Fianna Fáil called on the Government to establish an independent inquiry with full statutory powers into child abuse in dioceses around the country.
Ms Fitzgerald said a comprehensive picture of how child protection was being practised by the Catholic Church would be provided by the National Board for Safeguarding Children in the Catholic Church’s ongoing review of dioceses and religious orders and a HSE national audit.
“If there is a need, if we feel that it fulfils the purpose of protecting children, we can examine whether we need to do something on a statutory basis,” she said.
The board’s chief executive Ian Elliott yesterday said he was not in favour of a statutory inquiry.
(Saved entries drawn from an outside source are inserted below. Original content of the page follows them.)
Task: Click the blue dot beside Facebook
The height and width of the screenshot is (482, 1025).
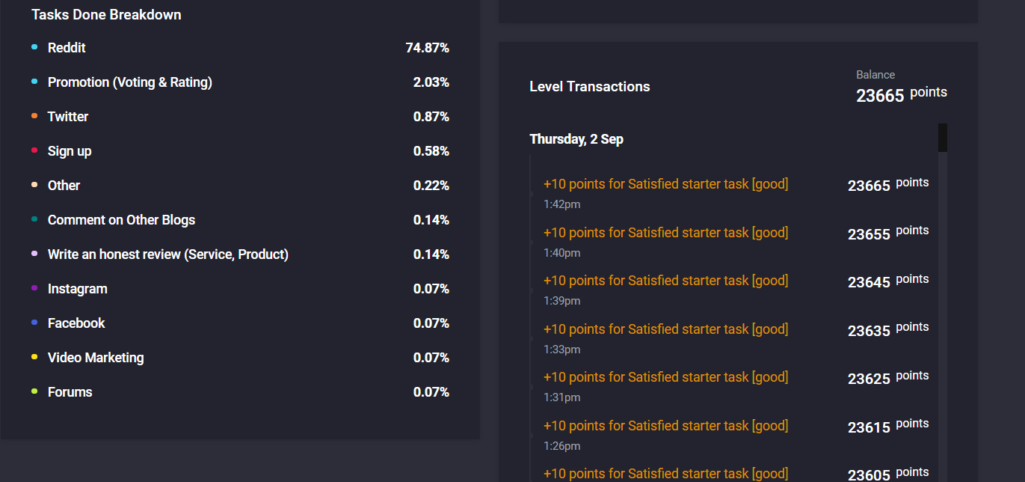Action: pos(34,323)
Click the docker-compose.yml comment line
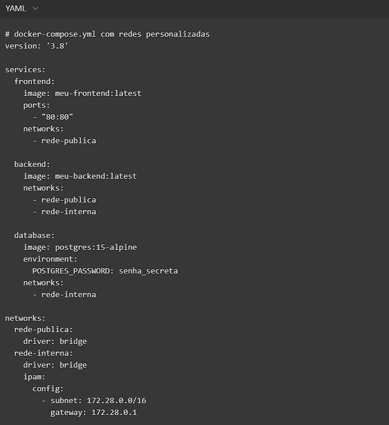This screenshot has width=389, height=425. pyautogui.click(x=107, y=34)
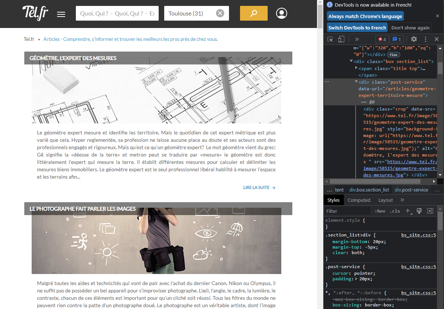Click the Switch DevTools to French button
Image resolution: width=444 pixels, height=309 pixels.
click(x=357, y=28)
Such inquiries tended to be slow, costly and “tell us what we know already”, he told RTÉ’s Six One news.
Ms Fitzgerald has received the national audit into protection policies, procedures and practices in each Catholic diocese by the HSE. It is expected to be published shortly subject to Cabinet and legal clearance.
She said she was shocked at some of the findings published yesterday, and was critical of the management of allegations of abuse and the alleged offenders.
“In effect we see child protection best practice being simply ignored right up until 2011. To think that such a culture and mindset continued to exist among sectors of our society until as recently as 12 months ago is bitterly disappointing; it is deeply worrying and it is quite simply unacceptable.” Ms Fitzgerald said she appreciated the publication of the reports was likely to serve as a “very painful reminder” to many victims of abuse, and urged them not to suffer in silence.
“I would encourage anybody affected by past abuse, not just in the dioceses and orders subject to today’s review, who have not previously come forward to know that they can still do so in confidence and with an assurance that they will be treated with the sensitivity deserved.”
She would discuss the findings of the reviews as they related to the educational sector with Minister for Education Ruairí Quinn.
Fianna Fáil spokesman on health in the Seanad, Marc MacSharry, said there had been a “drip-feed” of information through a series of “isolated” reviews with differing terms of reference over years. “What further evidence does the Government need to warrant a statutory inquiry?
While audits by the HSE and the church’s watchdog are important, they are not enough in isolation.”
Sinn Féin spokesman on children Caoimhghín Ó Caoláin said the reports highlighted the need for constant vigilance to ensure the protection of children.
“These reports are a further indictment of the gross neglect of the Catholic Church authorities regarding the protection of children. Priests against whom allegations were made were still being moved to different parishes as late as the 1990s, and the Bishop of Clonfert, who moved these priests, states that he was unaware, even at that late stage, of the true nature of child sex abuse.”